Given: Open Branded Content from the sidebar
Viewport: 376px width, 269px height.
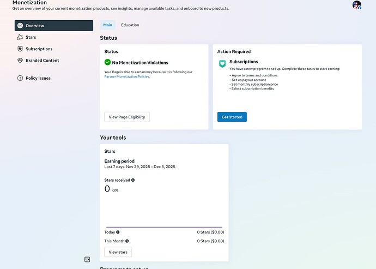Looking at the screenshot, I should (42, 61).
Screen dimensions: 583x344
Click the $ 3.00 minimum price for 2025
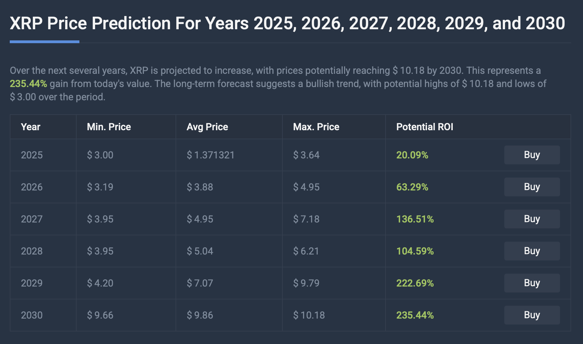point(100,155)
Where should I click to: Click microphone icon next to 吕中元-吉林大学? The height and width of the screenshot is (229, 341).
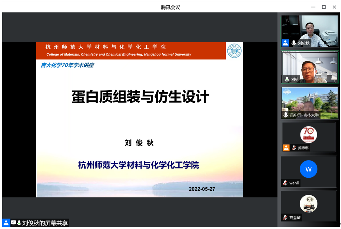(x=286, y=115)
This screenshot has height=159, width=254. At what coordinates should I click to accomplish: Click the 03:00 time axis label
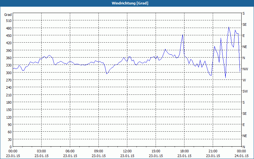tap(42, 151)
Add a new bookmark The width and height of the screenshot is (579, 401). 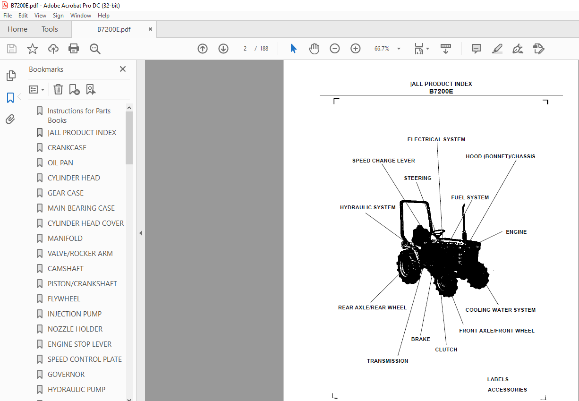tap(74, 89)
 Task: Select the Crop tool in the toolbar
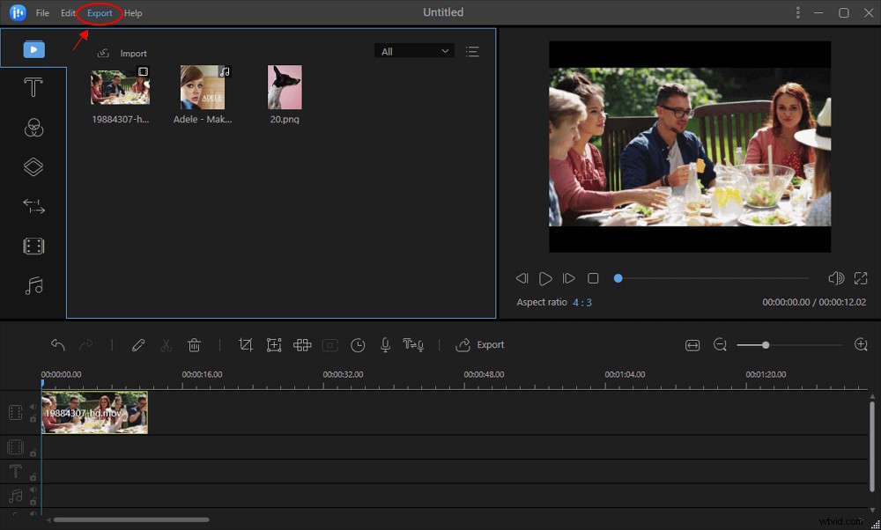pyautogui.click(x=247, y=345)
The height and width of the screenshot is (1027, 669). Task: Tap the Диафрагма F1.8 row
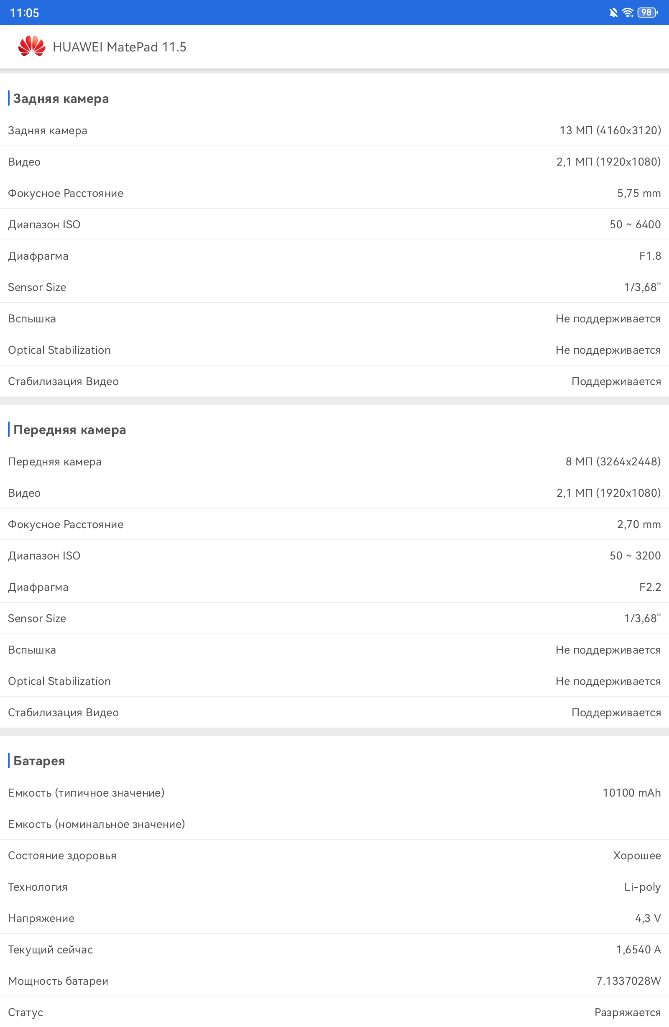click(x=335, y=256)
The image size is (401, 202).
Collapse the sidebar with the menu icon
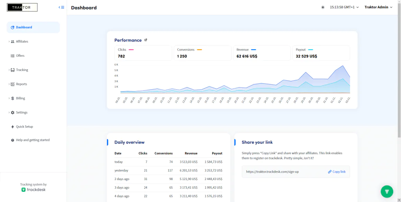[x=61, y=7]
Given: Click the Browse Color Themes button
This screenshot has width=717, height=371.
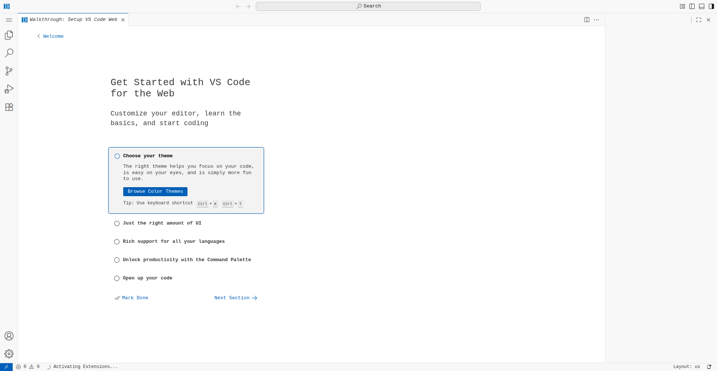Looking at the screenshot, I should coord(155,192).
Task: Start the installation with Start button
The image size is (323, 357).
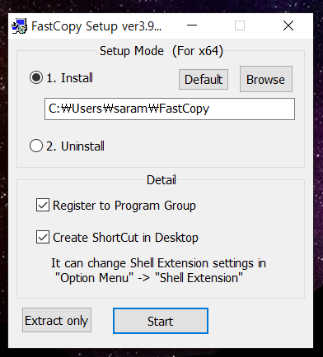Action: point(161,321)
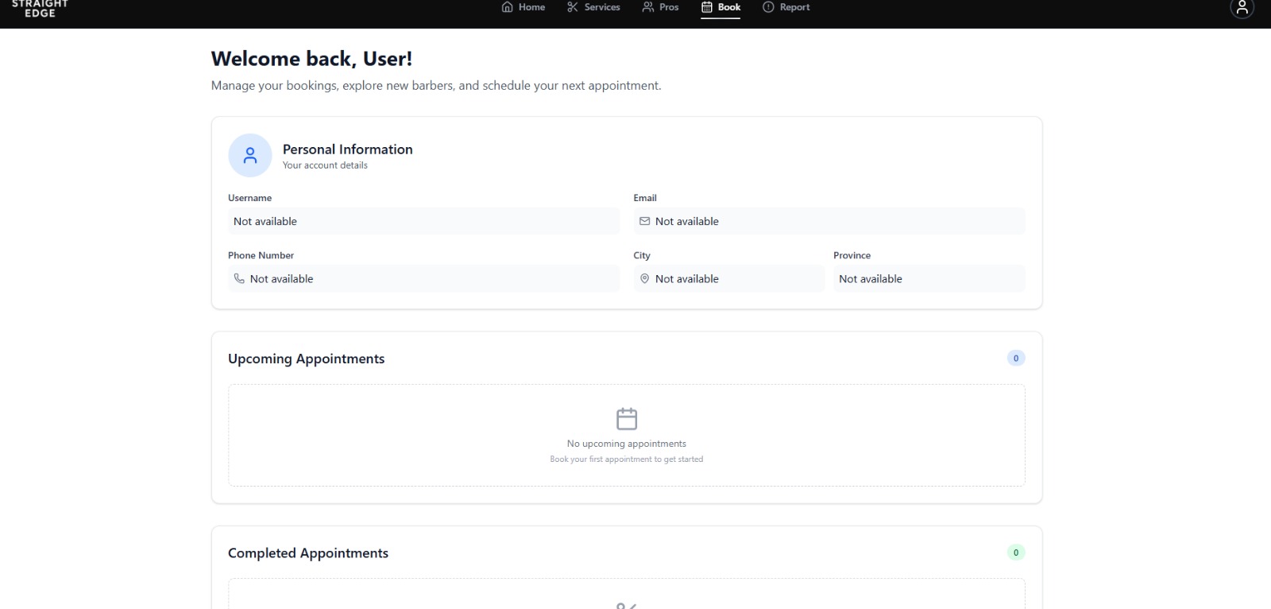Viewport: 1271px width, 609px height.
Task: Click the Personal Information avatar icon
Action: click(250, 155)
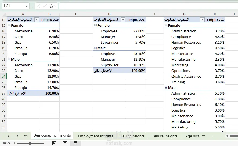
Task: Click inside the formula bar input field
Action: click(148, 6)
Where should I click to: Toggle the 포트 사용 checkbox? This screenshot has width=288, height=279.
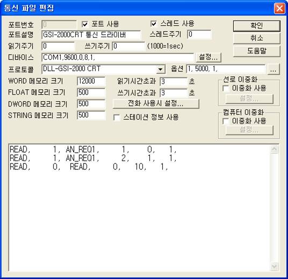(x=85, y=24)
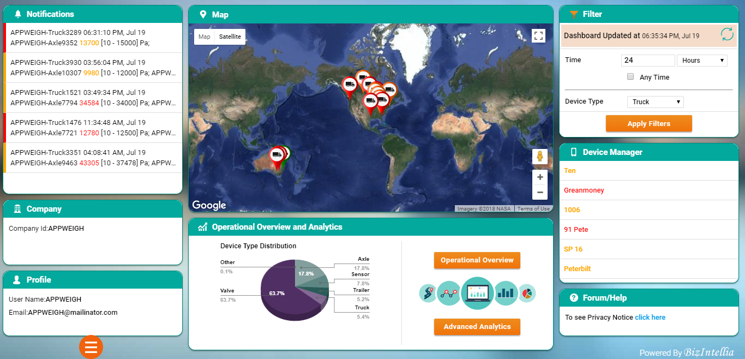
# # # #
» Problem statement: Repeat exactly the lines above, starting at the one that contains "This screenshot has width=717, height=371." and stopping at the last line of the entries, and leave out the pictures.

» The answer:
This screenshot has width=717, height=371.
Looking at the screenshot, I should coord(155,192).
Task: Start the installation with Start button
The image size is (323, 357).
Action: point(161,321)
Viewport: 1271px width, 609px height.
Task: Click the Personal Information avatar icon
Action: click(250, 155)
Task: Click inside the formula bar input field
Action: click(148, 6)
Where should I click to: Toggle the 포트 사용 checkbox? This screenshot has width=288, height=279.
(x=85, y=24)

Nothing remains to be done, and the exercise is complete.